Read more about the program and living in Chicago in the Newberry Seminar student blog!
“To the extent possible, we try to match according to the student’s interests,” Kennedy said. “The students get work experience and often use their Newberry supervisor as a reference after the semester. I’ve certainly written a lot of reference letters over the years.”
An internship can also lead to an unexpected discovery, as it did for a student working in the conservation department. She spoke Spanish, and one of her tasks involved a book from the early 17th century, written in Spanish, about a court case in Peru at that time.
“She couldn’t find evidence that anybody [on the Newberry staff] had really taken a look at that book,” Hunt recalled. “She turned it into her research project, to figure out what the case was about and to put it into context. Were there other court cases? What else was going on at that time? What was significant about this one, and why would this book have been preserved and passed on?”
“This was a 400-year-old book she was working with,” he said. “It was a really good project, the core of scholarship that we like to think about at the Newberry Library.”
Fall 2017 Newberry Seminar spotlight
Anh Nguyen
Anh Nguyen
- History major at Earlham College
- Project title: The Identity Spectacle: Performing and Interpreting Identities in the Columbian Exposition of 1893
To me, world’s fairs were very intriguing phenomena because they witnessed the intersection and negotiation of seemingly opposite themes — nationalism and internationalism, modernity and tradition, elitism and populism.
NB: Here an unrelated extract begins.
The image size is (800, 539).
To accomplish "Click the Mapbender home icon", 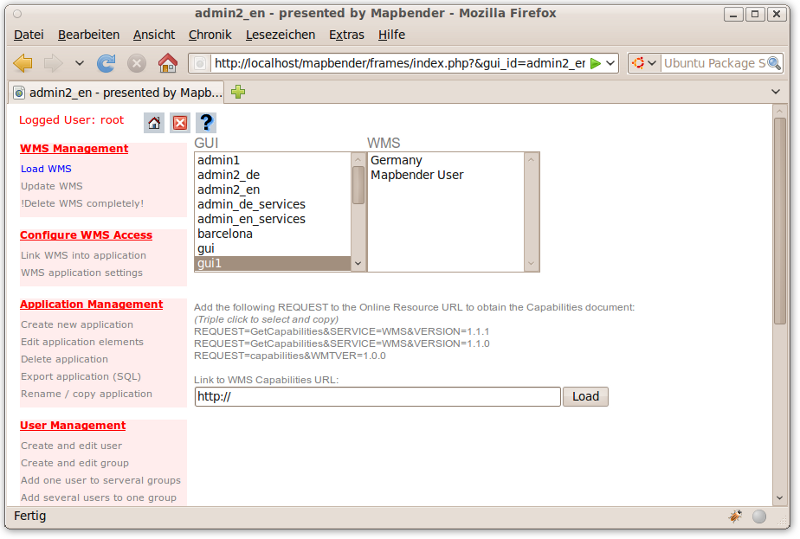I will pyautogui.click(x=154, y=122).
In an attempt to comprehend the dynamism of the Columbian Exposition, I utilized a wide range of primary sources, including reports, posters and pamphlets of the fair administration, booklets and tourist guides independently published by different entities in the city, materials of exhibitors, and comments about the exposition in different forms.
I am profoundly grateful to the encouragement and respect I received from library staff, as well as the opportunity to discuss my topic with other scholars, which gave me the confidence and courage to fully engage myself in the intellectual exploration.